EXTRACT -
□ □ □
To state that this country enjoys a volatile relationship with the Islamic Republic of Iran, 30 years old this week, would be a terribly English understatement. The British Council has just suspended its work there, claiming harassment of local staff; Iran ripostes with hints of spying. On the other hand, the British Museum exhibition devoted to the 17th-century Shah 'Abbas, which opens next week, holds out the promise of a minor thaw. So is this the right time to recall the most blatant abduction of classical Persian culture in the whole of English literature? You bet.

Edward FitzGerald, Anglo-Irish linguist, poet and eccentric, was born – as was Charles Darwin – in 1809. In 1859, he published his best-remembered work – as did Darwin. FitzGerald's Rubáiyát of Omar Khayyám translates medieval Persian poetry, some of it probably written by the astronomer and mathematician Omar ibn Ibrahim al'Khayyám (1048-1131). But it doesn't represent a single work. Rather, FitzGerald re-fashioned almost 700 four-line lyrics into a 75-verse narrative. It takes the form of a monologue by a boozy, pleasure-loving, cleric-mocking sceptic, a devotee only of "The Grape that can with Logic absolute/ The Two-and-Seventy jarring Sects confute".

After a slow start (the 1859 edition perhaps sold no copies at all), the Rubáiyát became one of the best-loved and most-cited poetic works in English, cherished by rebels against Victorian values for its unabashed hedonism, its carpe diem scorn for respectability, and its image-studded verse: "Here with a Loaf of Bread beneath the Bough,/ A Flask of Wine, a Book of Verse- and Thou/ Beside me singing in the Wilderness - /And Wilderness is Paradise enow". Through the Rubáiyát I first discovered that Victorian culture had its subversive side – and that 19th-century refugees from piety and primness often looked East.
□ □ □
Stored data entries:
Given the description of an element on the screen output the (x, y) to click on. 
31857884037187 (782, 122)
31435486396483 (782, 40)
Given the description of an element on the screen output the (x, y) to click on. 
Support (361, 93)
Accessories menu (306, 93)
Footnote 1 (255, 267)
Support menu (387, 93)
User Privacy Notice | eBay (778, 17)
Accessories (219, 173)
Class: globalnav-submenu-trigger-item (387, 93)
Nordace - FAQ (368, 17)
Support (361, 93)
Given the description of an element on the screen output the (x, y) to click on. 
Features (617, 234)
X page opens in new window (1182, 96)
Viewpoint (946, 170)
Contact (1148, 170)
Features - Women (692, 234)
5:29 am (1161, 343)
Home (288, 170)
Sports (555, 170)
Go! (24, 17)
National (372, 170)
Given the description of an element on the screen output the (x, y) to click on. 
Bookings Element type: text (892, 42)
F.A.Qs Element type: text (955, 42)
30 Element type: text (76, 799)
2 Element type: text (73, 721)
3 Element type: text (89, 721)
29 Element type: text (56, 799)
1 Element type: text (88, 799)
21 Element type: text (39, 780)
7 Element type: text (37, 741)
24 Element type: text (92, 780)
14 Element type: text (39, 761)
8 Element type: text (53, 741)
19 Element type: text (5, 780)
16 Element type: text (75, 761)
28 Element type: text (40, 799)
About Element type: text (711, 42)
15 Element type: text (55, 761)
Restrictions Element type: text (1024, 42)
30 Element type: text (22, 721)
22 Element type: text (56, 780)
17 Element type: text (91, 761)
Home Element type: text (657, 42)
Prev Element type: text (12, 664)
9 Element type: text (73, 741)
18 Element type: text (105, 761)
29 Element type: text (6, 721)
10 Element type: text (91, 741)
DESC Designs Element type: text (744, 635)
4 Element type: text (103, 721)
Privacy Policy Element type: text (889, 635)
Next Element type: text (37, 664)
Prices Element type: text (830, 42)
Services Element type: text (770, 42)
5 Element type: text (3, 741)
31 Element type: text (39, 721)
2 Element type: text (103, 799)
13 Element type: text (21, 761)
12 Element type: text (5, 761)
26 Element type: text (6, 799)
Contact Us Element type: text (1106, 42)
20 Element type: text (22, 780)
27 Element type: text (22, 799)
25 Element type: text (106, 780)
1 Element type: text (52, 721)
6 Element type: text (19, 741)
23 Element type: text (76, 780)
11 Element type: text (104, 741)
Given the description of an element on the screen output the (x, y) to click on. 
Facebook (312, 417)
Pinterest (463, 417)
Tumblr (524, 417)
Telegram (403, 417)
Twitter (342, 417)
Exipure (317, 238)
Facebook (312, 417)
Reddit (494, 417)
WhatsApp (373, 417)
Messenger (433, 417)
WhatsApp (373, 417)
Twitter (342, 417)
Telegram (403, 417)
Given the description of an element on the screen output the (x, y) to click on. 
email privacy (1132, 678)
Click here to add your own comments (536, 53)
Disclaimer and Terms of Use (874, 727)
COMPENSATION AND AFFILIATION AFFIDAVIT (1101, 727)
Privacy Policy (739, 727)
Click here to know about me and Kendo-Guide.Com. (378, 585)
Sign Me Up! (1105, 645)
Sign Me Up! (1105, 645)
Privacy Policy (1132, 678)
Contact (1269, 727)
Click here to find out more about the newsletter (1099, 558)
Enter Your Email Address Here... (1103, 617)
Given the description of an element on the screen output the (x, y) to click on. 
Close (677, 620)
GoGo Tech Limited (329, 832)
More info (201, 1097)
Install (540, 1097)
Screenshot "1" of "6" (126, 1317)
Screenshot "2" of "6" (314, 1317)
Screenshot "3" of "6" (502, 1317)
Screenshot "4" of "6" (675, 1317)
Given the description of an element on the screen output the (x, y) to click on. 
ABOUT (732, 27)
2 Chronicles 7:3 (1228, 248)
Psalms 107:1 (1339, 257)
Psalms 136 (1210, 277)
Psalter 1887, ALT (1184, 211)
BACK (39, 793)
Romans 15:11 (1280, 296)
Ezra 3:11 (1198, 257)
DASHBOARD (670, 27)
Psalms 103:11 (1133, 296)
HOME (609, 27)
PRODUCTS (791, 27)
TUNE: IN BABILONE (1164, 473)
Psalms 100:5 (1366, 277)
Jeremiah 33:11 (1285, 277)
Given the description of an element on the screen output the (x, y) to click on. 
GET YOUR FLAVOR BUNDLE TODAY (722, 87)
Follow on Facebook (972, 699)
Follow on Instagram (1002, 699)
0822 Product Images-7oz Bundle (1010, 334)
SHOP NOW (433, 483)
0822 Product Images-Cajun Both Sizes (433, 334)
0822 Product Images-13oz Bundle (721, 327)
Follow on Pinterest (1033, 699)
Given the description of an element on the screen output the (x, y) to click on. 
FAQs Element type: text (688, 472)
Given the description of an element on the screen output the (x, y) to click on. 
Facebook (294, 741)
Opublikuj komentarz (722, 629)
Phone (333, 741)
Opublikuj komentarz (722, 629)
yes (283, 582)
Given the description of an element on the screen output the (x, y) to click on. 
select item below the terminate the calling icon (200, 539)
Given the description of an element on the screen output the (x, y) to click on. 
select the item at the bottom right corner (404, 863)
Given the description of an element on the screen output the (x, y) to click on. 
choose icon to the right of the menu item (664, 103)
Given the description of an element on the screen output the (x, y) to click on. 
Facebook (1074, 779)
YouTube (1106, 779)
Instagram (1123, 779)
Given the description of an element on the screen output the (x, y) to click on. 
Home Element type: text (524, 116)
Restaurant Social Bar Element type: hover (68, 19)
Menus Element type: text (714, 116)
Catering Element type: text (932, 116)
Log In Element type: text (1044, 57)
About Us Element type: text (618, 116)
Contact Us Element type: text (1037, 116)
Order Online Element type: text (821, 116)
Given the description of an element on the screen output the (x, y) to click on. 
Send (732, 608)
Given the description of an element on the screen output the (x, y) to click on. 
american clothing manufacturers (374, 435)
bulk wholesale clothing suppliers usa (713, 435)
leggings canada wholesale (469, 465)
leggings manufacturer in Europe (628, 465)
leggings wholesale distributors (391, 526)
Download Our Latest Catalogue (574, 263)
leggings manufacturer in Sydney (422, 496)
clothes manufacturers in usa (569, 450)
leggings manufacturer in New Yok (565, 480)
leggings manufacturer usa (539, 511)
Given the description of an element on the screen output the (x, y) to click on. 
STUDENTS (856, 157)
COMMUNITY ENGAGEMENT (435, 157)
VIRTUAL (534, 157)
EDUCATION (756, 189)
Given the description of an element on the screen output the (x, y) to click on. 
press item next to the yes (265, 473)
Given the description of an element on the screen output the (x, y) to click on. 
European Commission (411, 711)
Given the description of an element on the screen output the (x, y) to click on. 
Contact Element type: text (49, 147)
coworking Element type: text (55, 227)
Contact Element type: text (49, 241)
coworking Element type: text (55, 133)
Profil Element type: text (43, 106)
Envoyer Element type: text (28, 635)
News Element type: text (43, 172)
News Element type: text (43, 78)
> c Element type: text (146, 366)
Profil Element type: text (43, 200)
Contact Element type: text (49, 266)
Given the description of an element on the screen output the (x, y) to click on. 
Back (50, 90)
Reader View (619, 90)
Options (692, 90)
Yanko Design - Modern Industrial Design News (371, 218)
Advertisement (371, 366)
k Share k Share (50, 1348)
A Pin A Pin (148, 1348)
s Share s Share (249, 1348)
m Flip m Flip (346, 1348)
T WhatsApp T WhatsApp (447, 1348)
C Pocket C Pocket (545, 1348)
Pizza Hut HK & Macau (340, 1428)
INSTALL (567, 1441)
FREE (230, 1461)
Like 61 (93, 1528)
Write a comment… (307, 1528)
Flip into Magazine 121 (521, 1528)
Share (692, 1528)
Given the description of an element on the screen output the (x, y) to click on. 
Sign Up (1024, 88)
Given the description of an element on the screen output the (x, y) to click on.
□ □ □
PROBLEM DETAILS - Reproduce the passage on FitzGerald's Rubáiyát word for word, everything from "After a slow" down to "often looked East.". Work from the passage alone and leave the data aside.

EXERCISE SOLUTION -
After a slow start (the 1859 edition perhaps sold no copies at all), the Rubáiyát became one of the best-loved and most-cited poetic works in English, cherished by rebels against Victorian values for its unabashed hedonism, its carpe diem scorn for respectability, and its image-studded verse: "Here with a Loaf of Bread beneath the Bough,/ A Flask of Wine, a Book of Verse- and Thou/ Beside me singing in the Wilderness - /And Wilderness is Paradise enow". Through the Rubáiyát I first discovered that Victorian culture had its subversive side – and that 19th-century refugees from piety and primness often looked East.